Scongiurata a Sabaudia, quanto meno per ora, a l’emergenza rifiuti conseguente al fermo dell’impianto RIDA di Aprilia, a causa dell’incendio che 7 giorni fa ha gravemente danneggiato la funzionalità del biofiltro della struttura ricettiva, ove gran parte dei Comuni del nord della Provincia conferiscono la frazione “indifferenziata” dei rifiuti.

“Difatti, a tempo di record – scrive il sindaco Alberto Mosca – l’Amministrazione Comunale, attenendosi all’elenco degli impianti di smaltimento autorizzati dalla Regione Lazio, visto il perdurare del fermo dell’impianto RIDA ha individuato nell’impianto SAF di Frosinone la struttura ove conferire la particolare frazione di rifiuti per tutto il mese di Settembre, in attesa che torni al normale esercizio l’impianto di Aprilia, con il quale il Comune di Sabaudia ha in essere il contratto”.

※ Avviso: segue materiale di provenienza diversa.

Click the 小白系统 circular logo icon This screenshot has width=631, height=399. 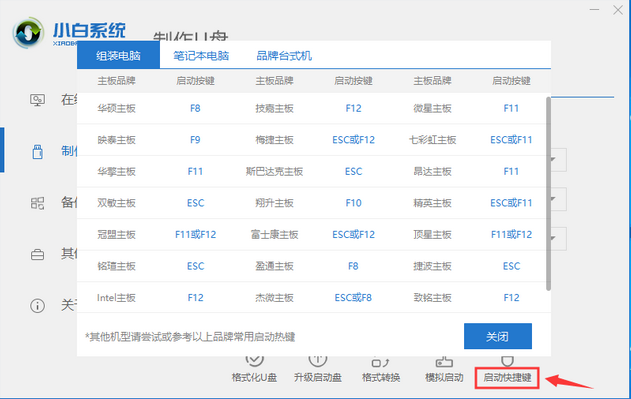[x=28, y=33]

“Ovviamente – si legge ancora nella nota stampa diramata nel pomeriggio di oggi – la scelta dell’impianto è stata operata dopo attente verifiche e confronti svolti dal Sindaco Mosca, assistito dall’Assessore Tomassetti e dai tecnici dall’Ufficio Ambiente del Comune, consultando preliminarmente anche la Ditta DEL PRETE appaltatrice del servizio nel territorio del Comune di Sabaudia”.

“Per tornare in tempi brevi alla completa normalità – informa il primo cittadino di Sabaudia – i tecnici comunali stanno ora studiando il contenuto della lettera con cui RIDA, lo scorso 6 Settembre, ha chiesto a tutti i Comuni contrattualizzati della Provincia di effettuare analisi merceologiche, complete e aggiornate, eseguite da laboratori accreditati, quale condizione precauzionale per riavviare in sicurezza i conferimenti dei rifiuti urbani, pena il respingimento dei trasporti”.

E, per il Sindaco Mosca, è proprio questo l’aspetto da approfondire in sede congiunta con gli altri Enti locali interessati, anche per i risvolti di natura finanziaria che incideranno inevitabilmente sui costi del servizio.